FDA Advisory Committee Backs TRUQAP® (capivasertib) for PTEN-Deficient Metastatic Hormone-Sensitive Prostate Cancer
The U.S. Food and Drug Administration’s Oncologic Drugs Advisory Committee has delivered a largely favorable assessment of TRUQAP, an investigational targeted therapy developed by AstraZeneca, when used in combination with abiraterone and androgen deprivation therapy (ADT) for patients with PTEN-deficient metastatic hormone-sensitive prostate cancer (mHSPC). The advisory committee voted 7 to 1 in favor of a positive benefit-risk profile, with one member abstaining, signaling strong support for the therapeutic approach in a patient population with significant unmet medical need.
Regulatory Momentum and Background
The ODAC recommendation represents an important milestone in the regulatory pathway for TRUQAP in this indication. The FDA had previously accepted a supplemental New Drug Application (sNDA) for the combination therapy in August 2025, based on data from the pivotal CAPItello-281 Phase III clinical trial. These results were first presented at the European Society for Medical Oncology Congress 2025 and simultaneously published in the journal Annals of Oncology, highlighting the scientific and clinical relevance of the findings.
The ODAC serves as an independent panel of oncology experts that provides non-binding recommendations to the FDA regarding the safety and efficacy of cancer therapies. While the FDA is not obligated to follow the committee’s vote, such recommendations often carry significant weight in the agency’s final decision-making process.
Addressing an Aggressive Disease Subtype
Metastatic hormone-sensitive prostate cancer represents an earlier stage of advanced prostate cancer in which tumors still respond to hormonal therapy. However, within this category, patients whose tumors exhibit PTEN deficiency—a genetic alteration involving the loss of a tumor suppressor gene—face particularly aggressive disease progression and poorer clinical outcomes.
According to clinical experts, these patients experience faster disease advancement, earlier transition to castration-resistant prostate cancer, and ultimately higher mortality rates. Current treatment options for PTEN-deficient mHSPC remain limited, underscoring the urgency for new targeted therapies.
Daniel George, MD, Director of Genitourinary Oncology at the Duke Cancer Institute and an investigator in the CAPItello-281 trial, emphasized the clinical significance of the ODAC’s recommendation. He noted that patients with PTEN-deficient disease often have diminished quality of life and limited therapeutic choices, making the availability of a new treatment option particularly meaningful.
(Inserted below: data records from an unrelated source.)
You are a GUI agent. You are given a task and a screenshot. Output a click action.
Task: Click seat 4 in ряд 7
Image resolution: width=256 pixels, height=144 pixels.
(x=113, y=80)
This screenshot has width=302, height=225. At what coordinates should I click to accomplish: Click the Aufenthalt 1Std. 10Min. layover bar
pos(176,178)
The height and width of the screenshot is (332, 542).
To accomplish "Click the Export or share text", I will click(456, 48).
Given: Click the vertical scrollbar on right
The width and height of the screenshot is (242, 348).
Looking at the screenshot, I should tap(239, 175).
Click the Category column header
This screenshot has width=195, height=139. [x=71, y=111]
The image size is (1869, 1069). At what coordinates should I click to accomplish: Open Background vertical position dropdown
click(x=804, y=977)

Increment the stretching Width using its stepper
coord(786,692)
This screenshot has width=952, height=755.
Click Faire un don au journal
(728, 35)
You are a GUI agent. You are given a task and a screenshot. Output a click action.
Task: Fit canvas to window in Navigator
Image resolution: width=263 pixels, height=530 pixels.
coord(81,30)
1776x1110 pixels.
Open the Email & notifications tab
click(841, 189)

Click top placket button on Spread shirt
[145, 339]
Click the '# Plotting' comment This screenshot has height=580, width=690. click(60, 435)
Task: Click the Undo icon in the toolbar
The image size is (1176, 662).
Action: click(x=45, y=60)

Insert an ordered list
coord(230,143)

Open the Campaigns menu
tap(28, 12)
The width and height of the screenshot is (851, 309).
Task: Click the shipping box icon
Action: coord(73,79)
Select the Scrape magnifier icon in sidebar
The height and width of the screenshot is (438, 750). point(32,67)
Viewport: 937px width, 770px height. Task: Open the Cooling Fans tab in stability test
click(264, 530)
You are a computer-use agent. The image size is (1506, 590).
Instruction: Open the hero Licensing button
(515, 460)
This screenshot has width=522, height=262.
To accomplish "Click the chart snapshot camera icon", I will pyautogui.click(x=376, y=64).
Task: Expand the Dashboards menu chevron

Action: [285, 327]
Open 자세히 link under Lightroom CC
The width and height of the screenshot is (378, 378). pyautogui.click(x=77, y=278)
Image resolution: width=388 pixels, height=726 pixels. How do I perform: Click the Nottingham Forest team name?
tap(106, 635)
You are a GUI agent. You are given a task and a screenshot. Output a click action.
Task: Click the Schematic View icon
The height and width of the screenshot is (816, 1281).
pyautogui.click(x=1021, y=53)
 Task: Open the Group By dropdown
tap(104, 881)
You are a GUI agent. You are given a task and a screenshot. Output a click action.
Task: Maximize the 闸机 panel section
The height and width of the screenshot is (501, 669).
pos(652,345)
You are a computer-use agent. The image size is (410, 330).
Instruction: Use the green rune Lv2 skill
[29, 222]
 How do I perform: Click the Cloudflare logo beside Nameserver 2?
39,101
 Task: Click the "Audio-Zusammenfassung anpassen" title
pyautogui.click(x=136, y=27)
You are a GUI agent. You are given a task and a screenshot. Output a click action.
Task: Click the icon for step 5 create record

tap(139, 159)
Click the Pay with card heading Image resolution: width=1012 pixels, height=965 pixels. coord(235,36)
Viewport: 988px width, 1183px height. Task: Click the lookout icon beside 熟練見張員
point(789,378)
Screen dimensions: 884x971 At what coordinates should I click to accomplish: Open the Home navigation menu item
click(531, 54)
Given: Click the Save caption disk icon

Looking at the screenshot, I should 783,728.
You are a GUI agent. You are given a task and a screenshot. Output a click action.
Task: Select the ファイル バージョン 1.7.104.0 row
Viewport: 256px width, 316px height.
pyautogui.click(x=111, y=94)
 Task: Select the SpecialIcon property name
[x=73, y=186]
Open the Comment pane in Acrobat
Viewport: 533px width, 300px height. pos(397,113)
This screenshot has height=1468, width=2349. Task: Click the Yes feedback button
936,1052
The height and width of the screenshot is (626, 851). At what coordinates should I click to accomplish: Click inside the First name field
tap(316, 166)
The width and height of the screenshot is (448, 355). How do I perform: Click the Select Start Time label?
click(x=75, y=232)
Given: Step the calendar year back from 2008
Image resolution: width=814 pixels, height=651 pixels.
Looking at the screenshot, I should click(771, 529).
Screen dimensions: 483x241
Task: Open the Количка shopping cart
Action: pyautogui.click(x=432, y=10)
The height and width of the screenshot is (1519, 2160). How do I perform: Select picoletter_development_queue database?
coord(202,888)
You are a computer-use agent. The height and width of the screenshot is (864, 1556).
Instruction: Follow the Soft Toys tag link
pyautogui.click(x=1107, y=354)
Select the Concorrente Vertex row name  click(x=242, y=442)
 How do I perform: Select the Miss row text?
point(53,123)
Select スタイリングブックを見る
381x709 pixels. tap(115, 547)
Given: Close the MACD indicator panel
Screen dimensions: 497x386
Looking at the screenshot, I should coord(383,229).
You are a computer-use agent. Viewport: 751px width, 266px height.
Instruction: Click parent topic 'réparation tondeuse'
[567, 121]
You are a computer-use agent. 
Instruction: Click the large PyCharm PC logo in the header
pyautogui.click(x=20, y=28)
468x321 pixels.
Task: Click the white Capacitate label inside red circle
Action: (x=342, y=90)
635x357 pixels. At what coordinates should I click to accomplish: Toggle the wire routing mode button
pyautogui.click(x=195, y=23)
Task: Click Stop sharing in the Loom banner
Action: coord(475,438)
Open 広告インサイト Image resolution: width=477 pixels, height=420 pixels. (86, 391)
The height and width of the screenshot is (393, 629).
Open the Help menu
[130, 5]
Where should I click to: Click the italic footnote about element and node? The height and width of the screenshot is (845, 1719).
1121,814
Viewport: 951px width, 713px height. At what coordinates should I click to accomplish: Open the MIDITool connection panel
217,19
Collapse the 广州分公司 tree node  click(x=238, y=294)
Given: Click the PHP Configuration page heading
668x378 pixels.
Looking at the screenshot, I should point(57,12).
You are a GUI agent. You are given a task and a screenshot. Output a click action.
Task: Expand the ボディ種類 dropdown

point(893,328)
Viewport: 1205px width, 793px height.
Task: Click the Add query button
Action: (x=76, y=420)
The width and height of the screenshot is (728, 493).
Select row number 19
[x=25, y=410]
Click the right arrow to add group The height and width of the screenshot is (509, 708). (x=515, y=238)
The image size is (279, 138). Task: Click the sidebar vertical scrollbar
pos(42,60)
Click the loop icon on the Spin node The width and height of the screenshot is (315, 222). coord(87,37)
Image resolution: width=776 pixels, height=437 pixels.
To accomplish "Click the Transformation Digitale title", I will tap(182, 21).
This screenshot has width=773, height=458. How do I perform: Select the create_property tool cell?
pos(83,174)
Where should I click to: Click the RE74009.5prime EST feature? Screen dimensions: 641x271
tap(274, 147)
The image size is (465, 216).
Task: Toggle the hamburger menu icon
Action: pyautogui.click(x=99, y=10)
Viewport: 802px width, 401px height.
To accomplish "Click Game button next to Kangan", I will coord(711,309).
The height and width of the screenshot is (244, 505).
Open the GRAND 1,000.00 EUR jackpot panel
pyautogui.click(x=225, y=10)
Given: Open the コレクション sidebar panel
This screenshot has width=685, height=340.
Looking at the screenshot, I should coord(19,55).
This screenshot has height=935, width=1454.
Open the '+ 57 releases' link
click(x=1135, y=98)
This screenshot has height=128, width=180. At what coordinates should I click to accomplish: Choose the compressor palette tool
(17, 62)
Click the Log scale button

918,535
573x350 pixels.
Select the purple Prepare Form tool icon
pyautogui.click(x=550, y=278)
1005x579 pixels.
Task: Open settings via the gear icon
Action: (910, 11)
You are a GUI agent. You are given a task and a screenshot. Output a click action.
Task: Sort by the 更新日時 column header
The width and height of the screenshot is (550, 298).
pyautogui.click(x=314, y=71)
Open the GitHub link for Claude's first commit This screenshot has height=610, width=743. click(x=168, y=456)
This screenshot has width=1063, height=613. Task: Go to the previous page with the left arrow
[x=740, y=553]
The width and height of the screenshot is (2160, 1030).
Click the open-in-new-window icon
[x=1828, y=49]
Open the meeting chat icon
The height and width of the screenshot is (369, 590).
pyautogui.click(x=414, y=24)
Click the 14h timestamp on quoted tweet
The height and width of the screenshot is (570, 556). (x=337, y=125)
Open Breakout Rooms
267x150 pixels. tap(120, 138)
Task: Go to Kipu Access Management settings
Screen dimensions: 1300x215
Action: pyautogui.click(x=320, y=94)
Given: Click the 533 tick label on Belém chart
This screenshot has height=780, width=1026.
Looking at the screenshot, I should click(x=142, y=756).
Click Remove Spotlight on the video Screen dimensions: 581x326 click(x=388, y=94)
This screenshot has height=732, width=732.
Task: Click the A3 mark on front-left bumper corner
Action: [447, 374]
He highlighted that delaying disease progression in this population could have a substantial impact on patient outcomes.
CAPItello-281 Trial: Key Efficacy Findings
The CAPItello-281 Phase III study represents the first pivotal trial to prospectively identify and evaluate patients with PTEN-deficient metastatic hormone-sensitive prostate cancer. The trial assessed the addition of TRUQAP to standard-of-care therapy consisting of abiraterone and ADT, compared with abiraterone and ADT plus placebo.
Results from the primary analysis demonstrated a statistically significant improvement in radiographic progression-free survival (rPFS), the study’s primary endpoint. The addition of TRUQAP reduced the risk of disease progression or death by 19% compared to the control arm, corresponding to a hazard ratio of 0.81. Median rPFS improved from 25.7 months in the placebo group to 33.2 months in the TRUQAP combination arm—an increase of 7.5 months.
These findings indicate that targeting the AKT pathway with capivasertib may effectively delay tumor progression in patients with PTEN loss, a subgroup historically associated with resistance to standard therapies.
Secondary Endpoints Reinforce Clinical Benefit
Beyond the primary endpoint, the trial demonstrated consistent benefits across multiple key secondary endpoints. Time to castration resistance—a critical milestone in prostate cancer progression—was significantly prolonged in patients receiving TRUQAP, with a median duration of 29.5 months compared to 22.0 months in the control group (hazard ratio 0.77).
Similarly, progression based on prostate-specific antigen (PSA) levels showed improvement, with a hazard ratio of 0.73, indicating a trend toward delayed biochemical progression. Although the confidence interval for this endpoint approached statistical significance, the overall direction of effect aligned with the broader efficacy profile observed in the trial.
Another clinically meaningful outcome was symptomatic skeletal event-free survival (SSE-FS), which reflects the time until complications such as fractures or spinal cord compression occur. Patients treated with TRUQAP experienced fewer and delayed skeletal events, with median SSE-FS extending to 42.5 months compared to 37.3 months in the comparator arm.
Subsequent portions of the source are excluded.